On the online review battleground, it’s AI vs. AI.

AI trained to detect fake reviews is up against generative artificial intelligence that can spit out reviews that look human. It’s the kind of shock that has implications for consumers as well as the future of online content.

Saoud Khalifah, founder and CEO of Fakespot, a startup that uses AI to detect fraudulent reviews, said his company has seen an influx of AI-generated fake reviews. Fakespot is working on a way to detect content written by AI platforms like ChatGPT.

“What is very different today is that the models are so knowledgeable that they can write about anything,” he said.

Fake online reviews have been around for as long as real online reviews, but the problem has taken on a new urgency thanks to broader concerns about the advanced AI technology now widely available on the internet.

After years of handling the problem on a case-by-case basis, the Federal Trade Commission last month proposed a new rule to crack down on fraudulent reviews.
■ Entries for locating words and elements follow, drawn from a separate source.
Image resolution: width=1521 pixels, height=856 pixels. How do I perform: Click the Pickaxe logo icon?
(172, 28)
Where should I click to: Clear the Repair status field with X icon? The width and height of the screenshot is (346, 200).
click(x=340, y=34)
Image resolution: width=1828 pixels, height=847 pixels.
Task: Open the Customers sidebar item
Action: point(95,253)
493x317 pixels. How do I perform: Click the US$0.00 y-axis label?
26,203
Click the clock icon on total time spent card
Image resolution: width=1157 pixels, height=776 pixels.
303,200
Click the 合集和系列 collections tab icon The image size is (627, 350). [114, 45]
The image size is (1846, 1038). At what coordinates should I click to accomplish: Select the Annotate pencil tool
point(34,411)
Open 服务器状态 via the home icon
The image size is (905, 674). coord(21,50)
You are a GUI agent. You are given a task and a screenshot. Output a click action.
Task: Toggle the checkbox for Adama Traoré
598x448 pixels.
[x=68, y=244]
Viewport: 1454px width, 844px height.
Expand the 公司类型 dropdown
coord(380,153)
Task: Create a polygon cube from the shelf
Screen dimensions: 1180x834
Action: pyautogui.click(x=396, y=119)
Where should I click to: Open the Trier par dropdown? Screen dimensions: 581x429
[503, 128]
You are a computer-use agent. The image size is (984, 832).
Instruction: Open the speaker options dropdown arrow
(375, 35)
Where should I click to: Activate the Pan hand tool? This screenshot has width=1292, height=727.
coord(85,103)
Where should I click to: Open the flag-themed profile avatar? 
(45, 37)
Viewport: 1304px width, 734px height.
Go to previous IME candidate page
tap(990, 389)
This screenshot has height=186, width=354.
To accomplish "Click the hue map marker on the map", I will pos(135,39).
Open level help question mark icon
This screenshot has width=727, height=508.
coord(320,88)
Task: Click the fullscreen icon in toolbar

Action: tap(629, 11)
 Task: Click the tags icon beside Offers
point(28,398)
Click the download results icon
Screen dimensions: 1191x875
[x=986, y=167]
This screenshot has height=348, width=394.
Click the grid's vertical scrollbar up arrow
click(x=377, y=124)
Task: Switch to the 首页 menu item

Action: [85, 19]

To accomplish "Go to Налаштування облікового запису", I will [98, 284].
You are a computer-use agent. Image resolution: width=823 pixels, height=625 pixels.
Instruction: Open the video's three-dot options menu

If passed, the rule would prohibit writing fake reviews, paying reviews, hiding honest reviews, and other deceptive practices, and impose heavy fines for those who violate it.

But now it’s less clear what a fake review is or isn’t, and the technology to detect fraudulent reviews is still a work in progress.

«We don’t know, we really have no way of knowing, to what extent bad actors are actually using any of these tools, and how much may be bot-generated versus human-generated,» said Michael Atleson, an attorney with the FTC’s Division of Advertising Practices. «It really is a more serious concern, and it’s just a microcosm of the concerns that these chatbots will be used to create all kinds of fake content online.»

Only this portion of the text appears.